Opinion

One physician’s gone from Whidbey, don’t lose another | Sound Off

By Kathleen S. Itter

This letter is in response to your article, “Doctor Quits Whidbey General Hospital Over Web Furor” published Jan. 11. I would like your readers to understand that the Whidbey General Reformers (WGR) website is full of misleading and inaccurate information shedding an undeserved bad light on a physician that deserves more respect.

The website states that Dr. Marquart graduated from a one-star medical school. It is a well-known fact in the medical field that star rating websites are not credible. They are full of misinformation and bad data. Some websites have ratings based on just three criteria: GPA, MCAT, and acceptance rates. This information is used to determine acceptance into medical school, not the training outcomes.

Even more credible rating systems in general are not dependable because medical school missions and outcomes differ so significantly and are never taken into account. Some ratings focus on National Institutes of Health funded research, or on a school’s reputation. These rankings favor large academic medical centers. Others, such as U.S. News and World report, rank on the production of primary care physicians. Their 2011 rankings had 11 osteopathic medical schools in the top 20.

The medical school referred to by the WGR website, was ranked 14th while the University of Washington was ranked 18th.

Regardless of whether they become primary care practitioners or pursue another medical specialty, the osteopathic medical profession believes that graduates of osteopathic medical colleges are better physicians because of the strong primary care foundation they received while in medical school. A larger percentage of osteopathic physicians practice in rural and medically underserved areas.

Dr. Marquart’s guaranteed salary is not out of the ordinary. It is in the middle range of salaries for orthopedic surgeons. It is common practice for hospitals to provide a guaranteed salary for a physician that is new to the area and has no established patients. The amount is usually based on the projected income to be brought in by the physician. Specialty surgeons have higher risks and overhead costs which is why their income is higher.
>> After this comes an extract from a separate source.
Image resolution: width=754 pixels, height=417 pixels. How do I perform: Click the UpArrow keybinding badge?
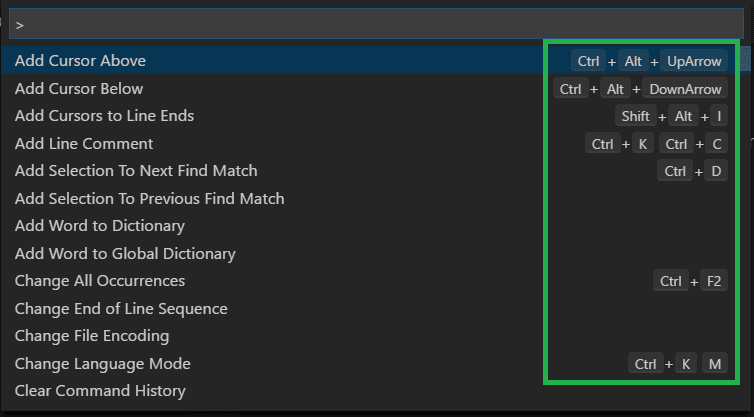tap(694, 61)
After graduating from medical school, Dr. Marquart completed a one-year internship followed by four years of residency training in a program affiliated with Michigan State University. To become board certified, he must complete and pass three exams: written, oral and clinical, and must complete at least 200 procedures over 12 months. He has five years from completion of his residency training to obtain certification. Dr. Marquart graduated from medical school in 2006 and completed his residency training a few months ago, which means he is not yet eligible to take the certification exams.

(Michael Picco, DO, another osteopathic orthopedic surgeon hired by the hospital, is board certified – another error on the ratings website.)

I understand that it is too late for Dr. Marquart, but I hope this information will enable your community to appreciate and support the next physician hired.

 

Kathleen S. Itter is executive director of the Washington Osteopathic Medical Association.